A União Europeia confirmou a permanência de Angola na sua lista de jurisdições de alto risco para o branqueamento de capitais e financiamento do terrorismo, integrante de um conjunto de oito países africanos que continuam sob escrutínio apertado das autoridades comunitárias.
Além de Angola, constam da mesma lista a Argélia, Camarões, Costa do Marfim, República Democrática do Congo, Quénia, Namíbia e Sudão do Sul.
Embora esta designação não acarrete sanções económicas directas contra o país, impõe, na prática, um ónus acrescido para as instituições financeiras europeias, que passam a ser obrigadas a aplicar medidas reforçadas de diligência devida em todas as transacções com origem ou destino em território angolano.

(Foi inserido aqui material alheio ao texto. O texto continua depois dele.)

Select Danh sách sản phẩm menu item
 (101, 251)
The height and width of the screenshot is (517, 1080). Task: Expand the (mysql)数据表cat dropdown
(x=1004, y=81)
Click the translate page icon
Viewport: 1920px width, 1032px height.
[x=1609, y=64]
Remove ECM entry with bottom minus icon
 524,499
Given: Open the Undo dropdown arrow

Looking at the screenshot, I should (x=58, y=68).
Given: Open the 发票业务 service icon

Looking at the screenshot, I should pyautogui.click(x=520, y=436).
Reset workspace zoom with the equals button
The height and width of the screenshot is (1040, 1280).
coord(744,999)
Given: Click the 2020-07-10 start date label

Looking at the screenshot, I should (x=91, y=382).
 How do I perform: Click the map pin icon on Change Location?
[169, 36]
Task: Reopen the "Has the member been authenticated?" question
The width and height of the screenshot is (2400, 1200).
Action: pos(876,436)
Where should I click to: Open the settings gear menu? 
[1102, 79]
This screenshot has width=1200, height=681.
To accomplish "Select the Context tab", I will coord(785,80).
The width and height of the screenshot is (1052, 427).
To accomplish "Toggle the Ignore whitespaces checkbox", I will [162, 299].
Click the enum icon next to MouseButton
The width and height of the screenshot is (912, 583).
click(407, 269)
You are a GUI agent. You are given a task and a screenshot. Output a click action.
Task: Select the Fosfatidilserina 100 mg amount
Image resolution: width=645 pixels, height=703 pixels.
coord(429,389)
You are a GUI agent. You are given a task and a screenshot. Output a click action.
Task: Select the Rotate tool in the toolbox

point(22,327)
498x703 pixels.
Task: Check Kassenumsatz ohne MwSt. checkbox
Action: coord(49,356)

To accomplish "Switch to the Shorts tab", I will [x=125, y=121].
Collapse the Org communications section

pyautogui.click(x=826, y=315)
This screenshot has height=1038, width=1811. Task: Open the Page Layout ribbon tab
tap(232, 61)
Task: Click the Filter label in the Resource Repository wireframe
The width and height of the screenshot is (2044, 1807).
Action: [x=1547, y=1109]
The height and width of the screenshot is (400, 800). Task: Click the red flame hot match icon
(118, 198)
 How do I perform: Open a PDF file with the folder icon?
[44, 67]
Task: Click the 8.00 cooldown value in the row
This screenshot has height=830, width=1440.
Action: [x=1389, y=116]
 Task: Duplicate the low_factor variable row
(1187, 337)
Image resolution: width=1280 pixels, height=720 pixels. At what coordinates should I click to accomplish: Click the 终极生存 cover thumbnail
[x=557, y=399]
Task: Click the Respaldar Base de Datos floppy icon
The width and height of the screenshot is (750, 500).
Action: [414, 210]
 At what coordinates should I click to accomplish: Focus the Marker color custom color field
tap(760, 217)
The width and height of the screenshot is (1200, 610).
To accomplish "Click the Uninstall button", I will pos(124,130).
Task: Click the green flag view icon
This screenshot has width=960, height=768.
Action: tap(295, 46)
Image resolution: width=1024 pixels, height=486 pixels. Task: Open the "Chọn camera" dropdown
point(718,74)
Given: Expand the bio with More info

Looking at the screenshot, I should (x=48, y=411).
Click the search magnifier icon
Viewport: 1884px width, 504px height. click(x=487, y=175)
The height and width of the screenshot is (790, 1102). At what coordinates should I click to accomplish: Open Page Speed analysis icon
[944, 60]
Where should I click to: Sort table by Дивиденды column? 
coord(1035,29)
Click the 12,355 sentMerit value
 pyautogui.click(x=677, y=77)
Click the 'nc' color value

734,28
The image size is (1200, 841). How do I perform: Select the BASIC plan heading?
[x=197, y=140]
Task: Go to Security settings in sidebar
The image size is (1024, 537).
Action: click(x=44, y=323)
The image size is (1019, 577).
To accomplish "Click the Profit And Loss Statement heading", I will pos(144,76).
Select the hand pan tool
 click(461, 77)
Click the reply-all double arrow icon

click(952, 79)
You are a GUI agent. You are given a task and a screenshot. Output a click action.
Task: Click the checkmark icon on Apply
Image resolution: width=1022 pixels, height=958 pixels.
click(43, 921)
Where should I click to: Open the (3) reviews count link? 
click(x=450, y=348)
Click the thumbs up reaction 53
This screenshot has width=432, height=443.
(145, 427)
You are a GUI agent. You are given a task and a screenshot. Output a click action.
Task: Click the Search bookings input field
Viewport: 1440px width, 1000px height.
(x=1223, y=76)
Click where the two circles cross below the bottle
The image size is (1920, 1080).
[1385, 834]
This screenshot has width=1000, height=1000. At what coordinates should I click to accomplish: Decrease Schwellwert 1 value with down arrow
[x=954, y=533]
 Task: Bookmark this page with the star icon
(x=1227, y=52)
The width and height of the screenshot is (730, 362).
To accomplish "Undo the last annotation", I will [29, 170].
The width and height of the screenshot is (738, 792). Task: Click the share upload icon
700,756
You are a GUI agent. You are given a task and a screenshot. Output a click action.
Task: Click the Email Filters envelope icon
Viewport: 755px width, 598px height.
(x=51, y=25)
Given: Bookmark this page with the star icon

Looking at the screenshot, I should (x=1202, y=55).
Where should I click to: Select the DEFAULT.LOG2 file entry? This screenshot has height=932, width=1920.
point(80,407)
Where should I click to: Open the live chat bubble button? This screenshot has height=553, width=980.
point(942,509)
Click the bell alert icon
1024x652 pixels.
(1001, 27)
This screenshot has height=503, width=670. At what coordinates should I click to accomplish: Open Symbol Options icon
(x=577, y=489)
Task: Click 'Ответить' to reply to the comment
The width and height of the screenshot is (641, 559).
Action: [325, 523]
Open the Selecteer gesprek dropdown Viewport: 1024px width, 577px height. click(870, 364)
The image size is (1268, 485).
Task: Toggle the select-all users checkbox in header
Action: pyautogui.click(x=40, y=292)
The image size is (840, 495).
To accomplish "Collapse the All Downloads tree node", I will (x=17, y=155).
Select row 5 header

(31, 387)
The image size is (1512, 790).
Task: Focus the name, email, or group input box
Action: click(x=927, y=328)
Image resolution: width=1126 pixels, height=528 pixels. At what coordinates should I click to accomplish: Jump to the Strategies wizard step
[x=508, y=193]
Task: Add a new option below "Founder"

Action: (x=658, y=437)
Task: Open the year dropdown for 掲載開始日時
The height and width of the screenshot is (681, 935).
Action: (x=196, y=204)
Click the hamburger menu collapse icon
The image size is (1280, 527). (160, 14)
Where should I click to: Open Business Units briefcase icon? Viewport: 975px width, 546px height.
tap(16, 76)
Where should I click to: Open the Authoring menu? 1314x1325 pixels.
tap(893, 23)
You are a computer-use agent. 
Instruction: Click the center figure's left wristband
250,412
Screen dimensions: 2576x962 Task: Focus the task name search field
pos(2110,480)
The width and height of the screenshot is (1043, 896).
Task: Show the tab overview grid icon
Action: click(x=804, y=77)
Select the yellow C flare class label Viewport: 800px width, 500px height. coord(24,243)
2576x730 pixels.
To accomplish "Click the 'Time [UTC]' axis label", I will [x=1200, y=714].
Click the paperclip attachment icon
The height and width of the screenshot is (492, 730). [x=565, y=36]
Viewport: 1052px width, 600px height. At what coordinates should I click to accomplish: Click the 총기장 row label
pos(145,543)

Para as empresas angolanas e para os parceiros estrangeiros que operam com o país, as consequências são significativas: aumento dos custos de compliance, exigência de documentação mais exaustiva e comprovativos adicionais sobre a proveniência dos fundos, bem como atrasos nos prazos normais de processamento de pagamentos e transferências internacionais.
A decisão, que revoga a lista anterior, será publicada em breve no Jornal Oficial da UE, mantendo Angola sob vigilância reforçada no que toca à prevenção de fluxos financeiros ilícitos.